Modularity or Abstraction
This is essentially the flip side of flexibility - a complex graph of processing units, or a sequence of audio samples, or notes, should be able to be treated as a single unit, with useful parameters exposed. I have found that this is a limitation with timeline-based software (e.g.
Reaper or
GarageBand) - a channel is a single level. You cannot for example sequence some audio and then treat the sequence as a unit; you have to paste it, warts-and-all, around the timeline to reuse it, and of course, you can't easily adjust something in all these pasted copies. MIDI clips are one way around this. Also I find myself wanting to package up snippets of automation data.
Visibility
By this I mean not obscuring things.
VST plugins for example, are really great units with lots of expressive power packed into them; but more often than not the actual core of what the plugin does is obscured from the user. This is especially frustrating when you have lots of plugins that do subtle variations on the same thing. I don't want these things to be a black box - I want to be able to find out or understand. Note that this is distinct from abstraction above, which allows the user to package things up and (temporarily) obscure the details. Also important here is that the techniques, musical information and processing used in a track should be as easy to get out of the system as they are to put in (so you aren't locked in to the system).
Casualness or Immediacy
Traditional musical instruments and musical gear have presented a very casual kind of interface - you pick the thing up and start playing it, or connect it to a sound system and turn knobs. I want this kind of expressive power to be possible or available to me. What I don't want is for production to be something that I have to lock myself in a room for hours to do - I want it to be more like a toy, and something that I can attempt to involve my kids in (or expose them to). You know, like picking up a guitar.
Conciseness or Efficiency (or Scalability)

ACTIVITY 1:
In the passage on music production software, which two timeline-based programs are named as examples?
ACTIVITY 2:
Continue the passage on music production software from where it stops by writing the section that belongs under its last heading.

AVAILABLE DATA:
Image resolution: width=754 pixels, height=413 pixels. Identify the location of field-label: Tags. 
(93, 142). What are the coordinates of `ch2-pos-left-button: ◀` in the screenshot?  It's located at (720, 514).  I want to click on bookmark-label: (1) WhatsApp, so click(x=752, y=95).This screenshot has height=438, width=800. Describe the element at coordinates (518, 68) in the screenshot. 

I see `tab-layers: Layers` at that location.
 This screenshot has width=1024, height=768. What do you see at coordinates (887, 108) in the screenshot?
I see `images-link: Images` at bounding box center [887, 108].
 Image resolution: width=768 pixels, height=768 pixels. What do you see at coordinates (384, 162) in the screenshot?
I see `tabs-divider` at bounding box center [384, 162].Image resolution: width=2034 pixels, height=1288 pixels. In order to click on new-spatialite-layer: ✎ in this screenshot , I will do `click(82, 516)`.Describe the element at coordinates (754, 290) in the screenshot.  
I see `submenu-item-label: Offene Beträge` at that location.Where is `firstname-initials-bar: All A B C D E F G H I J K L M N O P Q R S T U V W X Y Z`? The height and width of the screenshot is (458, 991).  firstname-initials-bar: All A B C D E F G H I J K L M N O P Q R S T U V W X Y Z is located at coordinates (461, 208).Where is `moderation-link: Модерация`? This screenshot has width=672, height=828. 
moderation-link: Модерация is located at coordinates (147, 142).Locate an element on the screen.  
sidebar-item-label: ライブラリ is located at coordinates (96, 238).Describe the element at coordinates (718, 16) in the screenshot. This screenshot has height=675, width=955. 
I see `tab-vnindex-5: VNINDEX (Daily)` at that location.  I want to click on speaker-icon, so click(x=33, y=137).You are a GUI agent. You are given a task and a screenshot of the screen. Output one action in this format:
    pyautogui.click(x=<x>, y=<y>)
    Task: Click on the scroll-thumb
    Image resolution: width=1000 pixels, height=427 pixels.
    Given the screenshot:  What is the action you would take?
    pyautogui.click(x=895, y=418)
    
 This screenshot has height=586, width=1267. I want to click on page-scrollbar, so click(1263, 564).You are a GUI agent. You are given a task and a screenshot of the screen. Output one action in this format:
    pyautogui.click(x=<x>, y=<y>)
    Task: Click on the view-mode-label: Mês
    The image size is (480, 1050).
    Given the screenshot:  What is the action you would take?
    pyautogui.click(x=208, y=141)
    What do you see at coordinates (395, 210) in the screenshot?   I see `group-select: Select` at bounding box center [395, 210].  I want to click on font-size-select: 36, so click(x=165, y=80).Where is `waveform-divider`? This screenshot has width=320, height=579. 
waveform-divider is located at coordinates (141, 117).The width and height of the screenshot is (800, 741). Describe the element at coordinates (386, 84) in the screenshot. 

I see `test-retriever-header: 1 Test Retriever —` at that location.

EXPECTED ANSWER 1:
Reaper and GarageBand.

EXPECTED ANSWER 2:
I have only recently realised how important this is to me. As my projects got more complex, I found that I was more constrained by previous decisions. With modular software such as
Jive (or Pd), while it might technically be possible to play a complete live set of a few original tracks, to do so would not really be feasible. This really ties in with modularity mentioned above, being paranoid about backing up/losing work, and the fact that my day job is writing software. A text-based file format (as in
Pd), or even text-based user interface (SuperCollider, or any one of many audio programming languages) is a huge advantage from the point of view of organising the content in a project. On the other end of the scale for example, a binary file format that folds in midi information and audio samples etc is not ideal.
So I'm delighted to announce, I have found a system that appears to do well in all these respects -
SuperCollider. In future blogs I will go into why I am so happy with SuperCollider, and what I have been doing with it - but rest assured, I have been jamming with it, playing with it as a musical/audio toy, experimenting with the low-level nuts and bolts of audio processing, and even working towards playing live with it.
Of course this is my own idiosyncratic view, and I don't have much experience with non-free/cheap musical software. In particular,
Ableton Live,
AudioMulch and
energyXT all seem potentially very useful. So feel free to chime in with your experiences...
- What do you love about the software/system you use to make music?
- What do you hate?
- How do you (or how would you like to) perform electronic music live?
- What do you wish your system could do?